Problem requirements »
Which lines run from the line with "Health and Beauty (329, 2388)" through the line with "Giovanni (248, 645)" in the entries below? Print them exactly, both ends included, and nothing more.
+++ Excerpted data
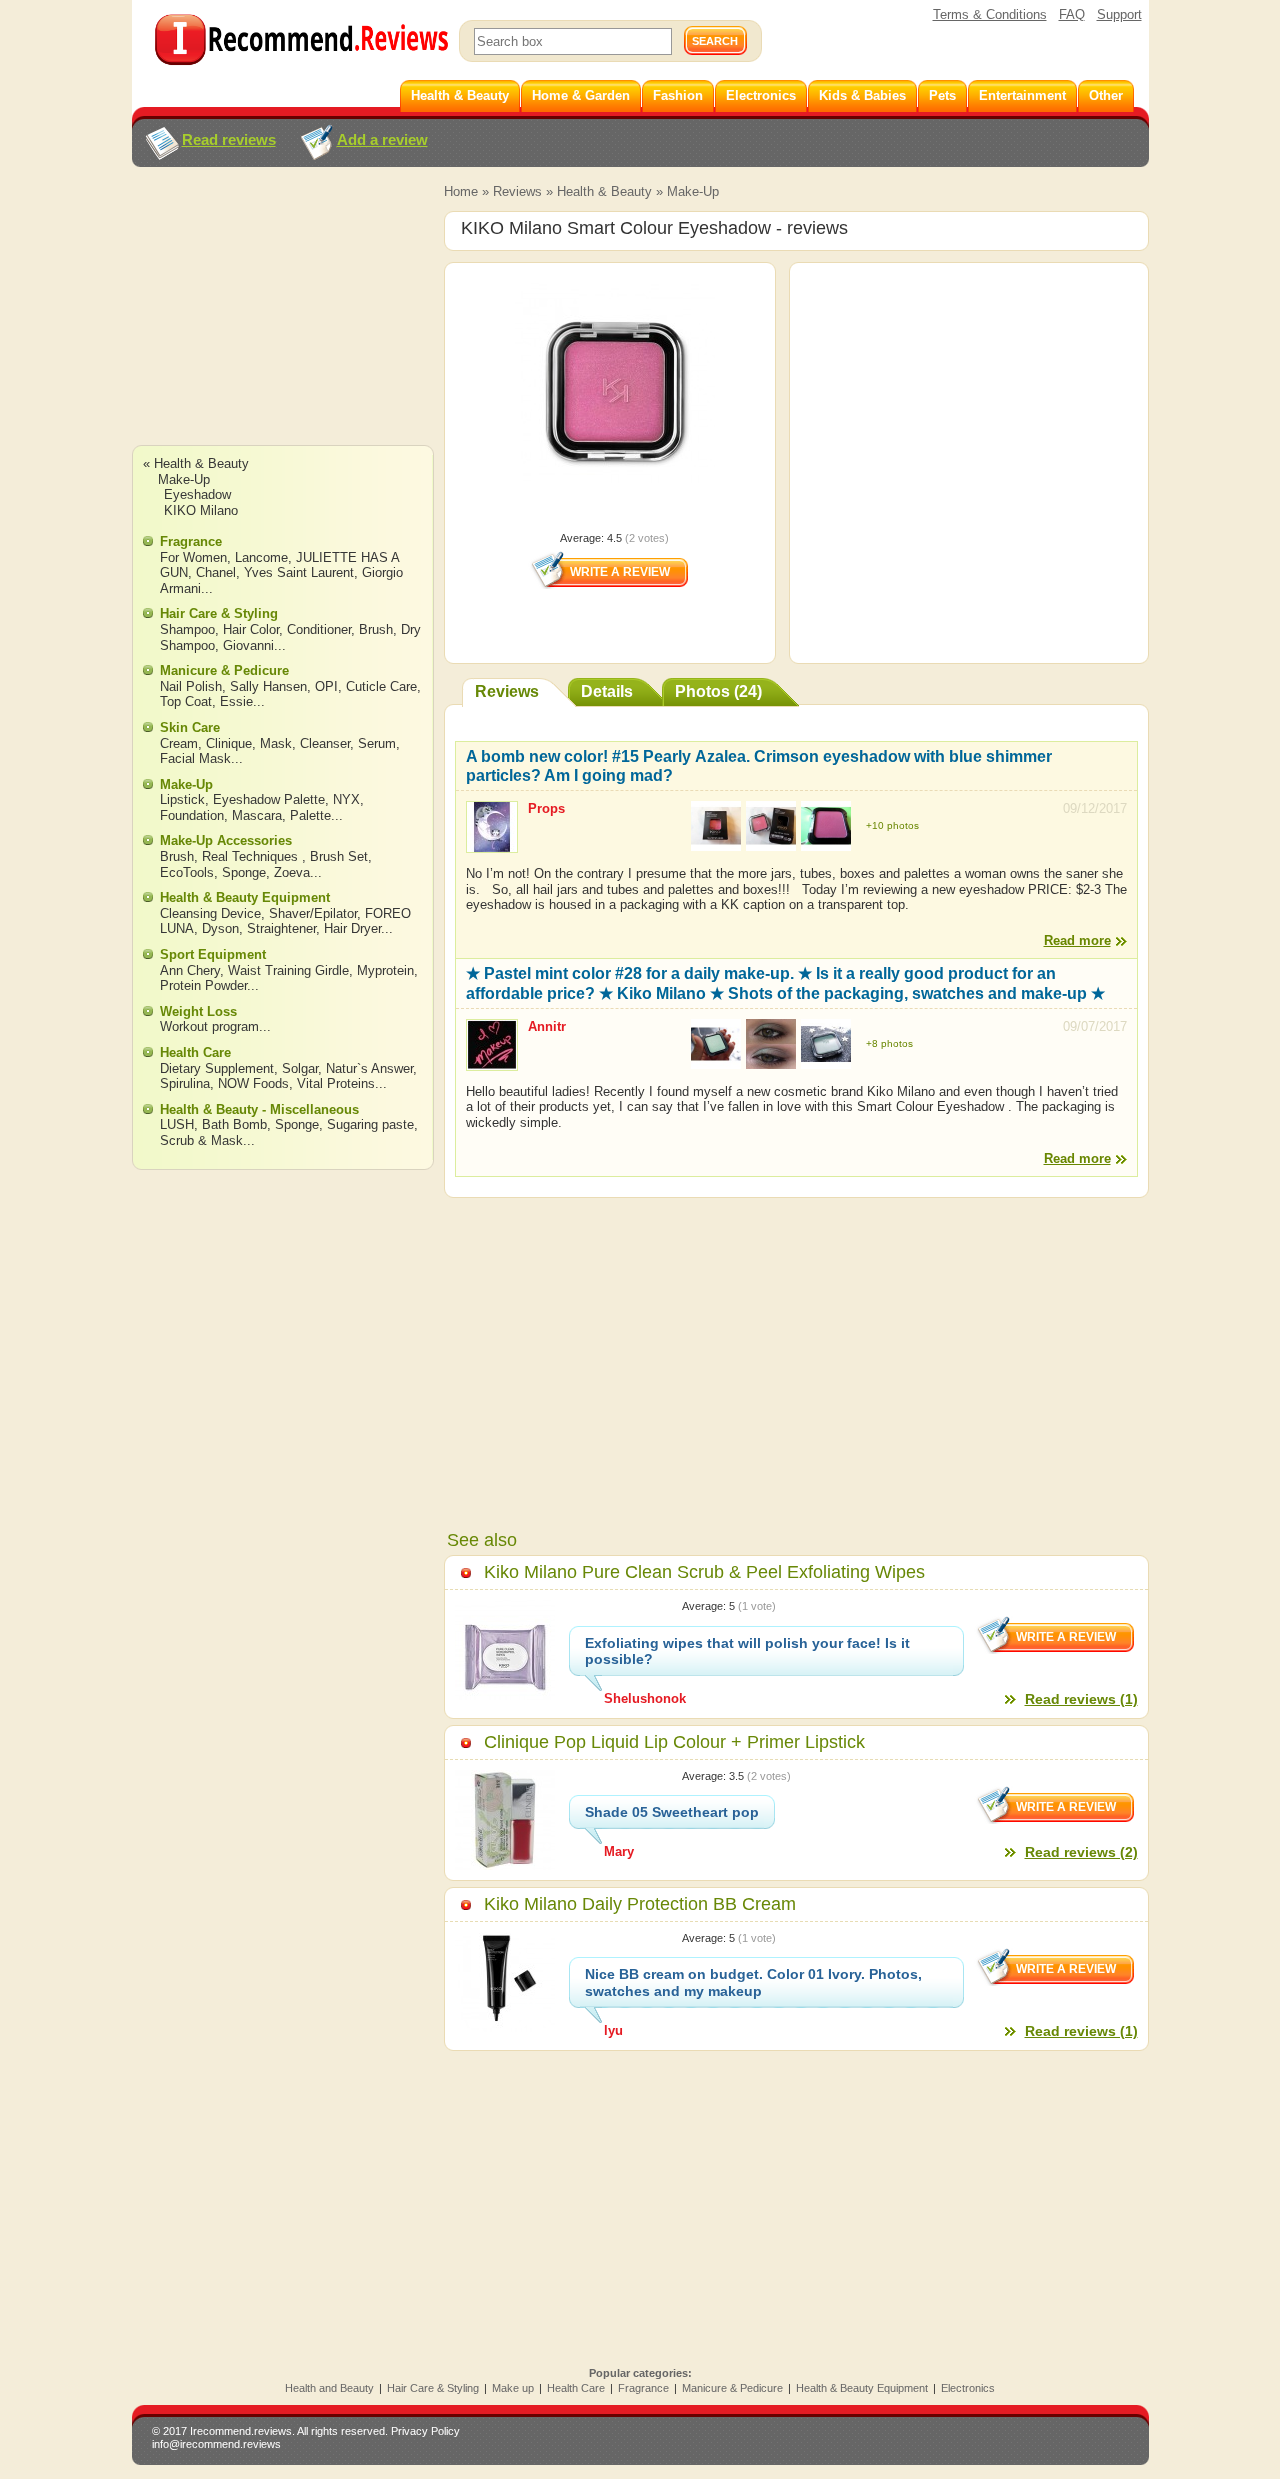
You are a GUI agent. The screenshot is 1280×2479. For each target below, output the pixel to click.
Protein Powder (203, 985)
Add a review (382, 139)
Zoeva (292, 872)
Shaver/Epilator (313, 913)
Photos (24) (718, 691)
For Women (193, 557)
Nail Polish (191, 686)
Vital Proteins (336, 1083)
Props (546, 808)
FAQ (1072, 14)
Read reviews (229, 139)
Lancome (261, 557)
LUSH (177, 1124)
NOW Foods (253, 1083)
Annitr (547, 1026)
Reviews (517, 191)
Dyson (220, 928)
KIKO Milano (201, 510)
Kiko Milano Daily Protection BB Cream (640, 1904)
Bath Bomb (234, 1124)
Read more (1077, 940)
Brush (376, 629)
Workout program (209, 1026)
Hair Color (251, 629)
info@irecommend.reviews (216, 2444)
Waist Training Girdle (288, 970)
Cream (179, 743)
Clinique (229, 743)
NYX (346, 799)
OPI (326, 686)
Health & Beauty (604, 191)
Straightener (281, 928)
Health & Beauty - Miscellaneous (259, 1109)
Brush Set (339, 856)
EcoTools (187, 872)
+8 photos (889, 1043)
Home (461, 191)
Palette (310, 815)
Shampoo (187, 629)
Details (607, 691)
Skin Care (190, 727)
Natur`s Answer (369, 1068)
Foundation (192, 815)
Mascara (257, 815)
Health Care (195, 1052)
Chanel (216, 572)
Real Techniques (252, 856)
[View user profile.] (492, 843)
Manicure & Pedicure (224, 670)
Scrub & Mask (201, 1140)
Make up (513, 2388)
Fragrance (191, 541)
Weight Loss (198, 1011)
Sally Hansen (268, 686)
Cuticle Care (381, 686)
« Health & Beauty (196, 463)
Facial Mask (195, 758)
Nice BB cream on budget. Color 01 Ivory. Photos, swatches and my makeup (753, 1982)
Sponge (244, 872)
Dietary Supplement (217, 1068)
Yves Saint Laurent (299, 572)
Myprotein (385, 970)
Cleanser (325, 743)
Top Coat (186, 701)
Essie (236, 701)
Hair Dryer (352, 928)
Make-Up (693, 191)
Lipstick (182, 799)
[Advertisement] (282, 325)
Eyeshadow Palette (269, 799)
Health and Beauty (329, 2388)
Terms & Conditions (990, 14)
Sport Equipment (213, 954)
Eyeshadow (197, 494)
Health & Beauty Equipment (245, 897)
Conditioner (319, 629)
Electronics (968, 2388)
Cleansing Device (210, 913)
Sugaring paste (370, 1124)
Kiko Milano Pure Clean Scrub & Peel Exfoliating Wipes (704, 1572)
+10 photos (892, 825)
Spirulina (185, 1083)
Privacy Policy (425, 2431)
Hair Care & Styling (219, 613)
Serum (377, 743)
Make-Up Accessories (226, 840)
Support (1119, 14)
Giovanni (248, 645)
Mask (276, 743)
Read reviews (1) (1081, 1699)
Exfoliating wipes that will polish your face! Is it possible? (747, 1651)
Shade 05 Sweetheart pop (672, 1812)
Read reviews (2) (1081, 1852)
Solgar (300, 1068)
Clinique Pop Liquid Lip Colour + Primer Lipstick (674, 1742)
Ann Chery (190, 970)
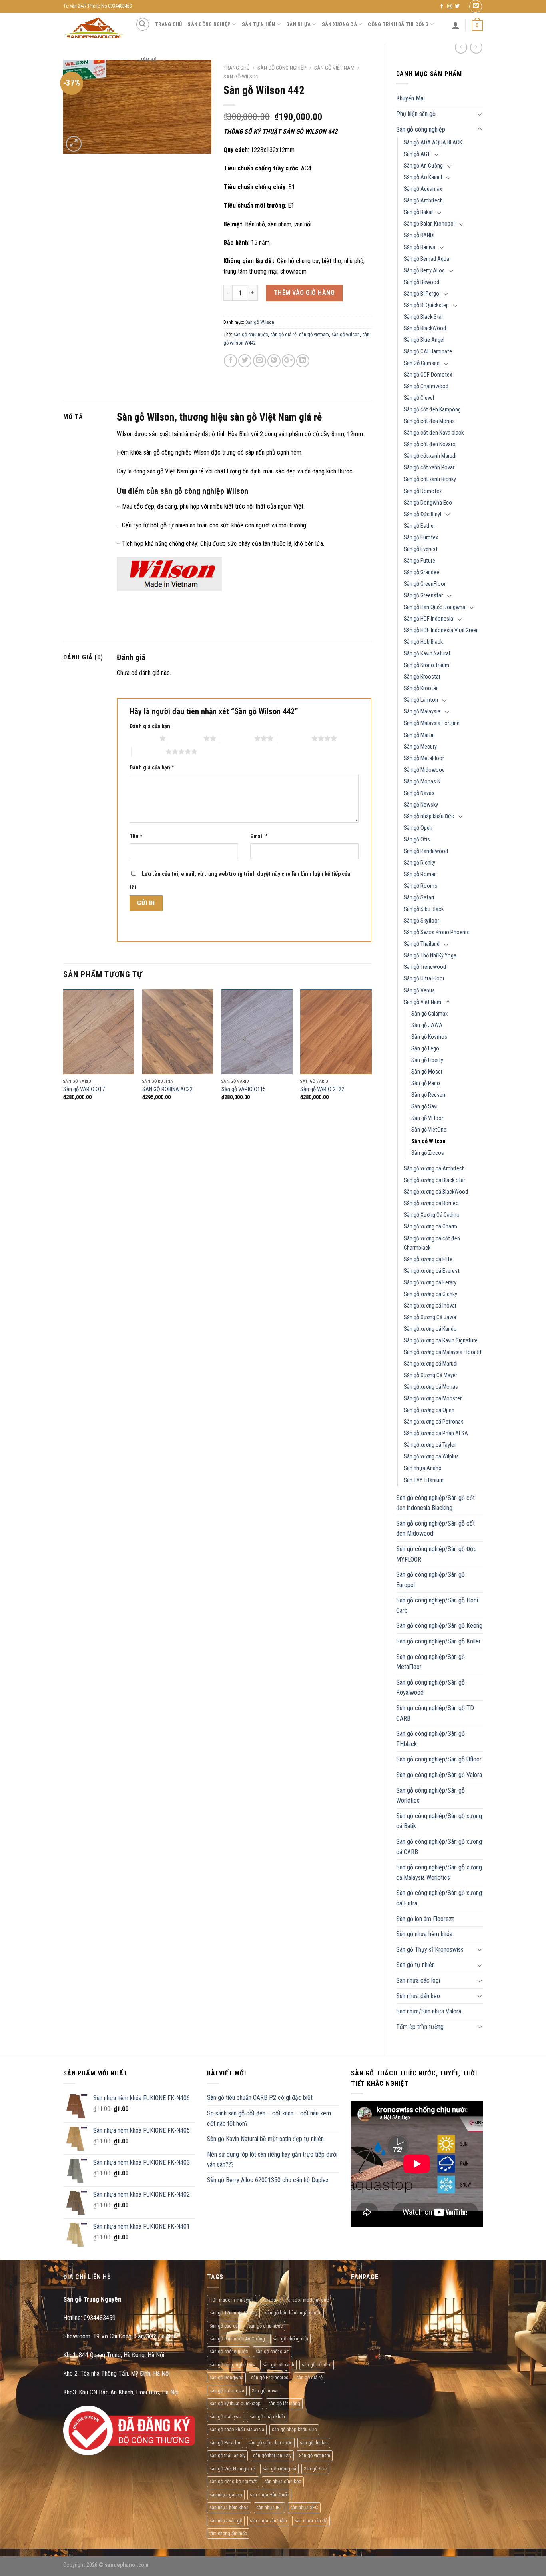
++++++
Output of the exercise »
Health and Beauty (329, 2388)
Terms & Conditions (990, 14)
Sport Equipment (213, 954)
Eyeshadow (197, 494)
Health & Beauty Equipment (245, 897)
Conditioner (319, 629)
Electronics (968, 2388)
Cleansing Device (210, 913)
Sugaring paste (370, 1124)
Kiko Milano Pure Clean Scrub & Peel Exfoliating Wipes (704, 1572)
+10 photos (892, 825)
Spirulina (185, 1083)
Privacy Policy (425, 2431)
Hair Care & Styling (219, 613)
Serum (377, 743)
Make-Up Accessories (226, 840)
Support (1119, 14)
Giovanni (248, 645)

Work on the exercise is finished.